## What you are asked to do
Look for the word "computer" in the entries below, then copy every line that has it.

## Provided records
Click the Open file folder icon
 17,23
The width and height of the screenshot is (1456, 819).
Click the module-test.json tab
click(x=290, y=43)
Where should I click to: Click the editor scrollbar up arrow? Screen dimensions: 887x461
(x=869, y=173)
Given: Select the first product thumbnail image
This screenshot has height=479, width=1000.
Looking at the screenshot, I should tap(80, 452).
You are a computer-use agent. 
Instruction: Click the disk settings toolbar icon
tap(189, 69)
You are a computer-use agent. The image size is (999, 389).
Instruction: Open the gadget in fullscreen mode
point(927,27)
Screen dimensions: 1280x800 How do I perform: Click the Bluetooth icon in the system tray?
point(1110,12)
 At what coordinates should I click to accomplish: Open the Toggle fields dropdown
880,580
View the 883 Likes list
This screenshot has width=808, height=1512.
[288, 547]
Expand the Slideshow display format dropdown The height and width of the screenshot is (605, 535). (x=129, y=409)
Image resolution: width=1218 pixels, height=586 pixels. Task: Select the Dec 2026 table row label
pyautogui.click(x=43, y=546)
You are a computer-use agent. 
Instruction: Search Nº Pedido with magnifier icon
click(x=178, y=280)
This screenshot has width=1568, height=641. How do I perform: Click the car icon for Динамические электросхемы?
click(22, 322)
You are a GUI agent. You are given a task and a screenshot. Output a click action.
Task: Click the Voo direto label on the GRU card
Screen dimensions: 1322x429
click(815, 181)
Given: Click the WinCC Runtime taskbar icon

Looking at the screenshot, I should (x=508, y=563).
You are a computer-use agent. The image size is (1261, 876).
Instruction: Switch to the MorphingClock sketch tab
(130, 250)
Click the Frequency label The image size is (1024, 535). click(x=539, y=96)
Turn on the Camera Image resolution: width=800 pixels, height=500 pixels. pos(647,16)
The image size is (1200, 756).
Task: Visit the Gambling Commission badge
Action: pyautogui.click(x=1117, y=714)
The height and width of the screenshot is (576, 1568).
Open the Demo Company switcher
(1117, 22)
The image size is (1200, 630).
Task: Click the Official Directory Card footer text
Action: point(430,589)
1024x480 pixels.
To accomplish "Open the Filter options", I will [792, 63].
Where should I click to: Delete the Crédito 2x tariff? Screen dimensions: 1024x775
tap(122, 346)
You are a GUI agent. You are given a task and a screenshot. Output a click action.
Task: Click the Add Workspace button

## Result for this exercise
You are a computer-use agent. 
You are a computer-use agent. The image size is (999, 389).
You are a computer-use agent. 
You are a computer-use agent. The image size is (1261, 876).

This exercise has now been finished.